BRIEF:
For the listing below, print exactly the lines from the line with "Plus de détails (696, 16)" to the line with "Accessoires Personnages célèbres (735, 1533)", both included, and nothing beyond them.
============
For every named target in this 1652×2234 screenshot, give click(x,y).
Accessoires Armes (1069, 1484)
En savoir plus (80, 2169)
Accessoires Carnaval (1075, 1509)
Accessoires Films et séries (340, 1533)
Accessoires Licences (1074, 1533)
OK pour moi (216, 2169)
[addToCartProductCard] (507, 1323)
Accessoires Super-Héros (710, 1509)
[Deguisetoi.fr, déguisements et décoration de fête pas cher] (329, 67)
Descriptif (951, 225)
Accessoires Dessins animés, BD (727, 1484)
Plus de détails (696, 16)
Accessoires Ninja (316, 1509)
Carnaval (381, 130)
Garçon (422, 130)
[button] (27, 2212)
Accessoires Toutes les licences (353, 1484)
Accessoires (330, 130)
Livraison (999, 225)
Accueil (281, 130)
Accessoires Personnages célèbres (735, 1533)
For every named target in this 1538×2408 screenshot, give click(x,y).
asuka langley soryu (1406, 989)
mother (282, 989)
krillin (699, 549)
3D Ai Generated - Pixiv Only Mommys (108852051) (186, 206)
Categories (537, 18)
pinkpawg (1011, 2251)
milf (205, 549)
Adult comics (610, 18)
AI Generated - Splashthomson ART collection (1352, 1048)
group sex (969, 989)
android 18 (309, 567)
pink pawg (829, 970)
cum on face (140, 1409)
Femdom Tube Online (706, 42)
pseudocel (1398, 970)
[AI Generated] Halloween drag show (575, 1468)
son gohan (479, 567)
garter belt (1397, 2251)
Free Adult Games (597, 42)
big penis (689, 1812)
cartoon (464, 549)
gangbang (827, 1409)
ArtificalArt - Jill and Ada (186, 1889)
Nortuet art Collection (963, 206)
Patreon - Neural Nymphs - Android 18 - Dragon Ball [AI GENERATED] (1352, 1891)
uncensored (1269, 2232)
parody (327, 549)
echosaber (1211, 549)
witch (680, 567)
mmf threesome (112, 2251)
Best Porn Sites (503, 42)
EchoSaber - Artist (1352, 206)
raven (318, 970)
============
EXPECTED OUTPUT:
Plus de détails (696, 16)
Accessoires Ninja (316, 1509)
Carnaval (381, 130)
Garçon (422, 130)
[button] (27, 2212)
Accessoires Toutes les licences (353, 1484)
Accessoires (330, 130)
Livraison (999, 225)
Accueil (281, 130)
Accessoires Personnages célèbres (735, 1533)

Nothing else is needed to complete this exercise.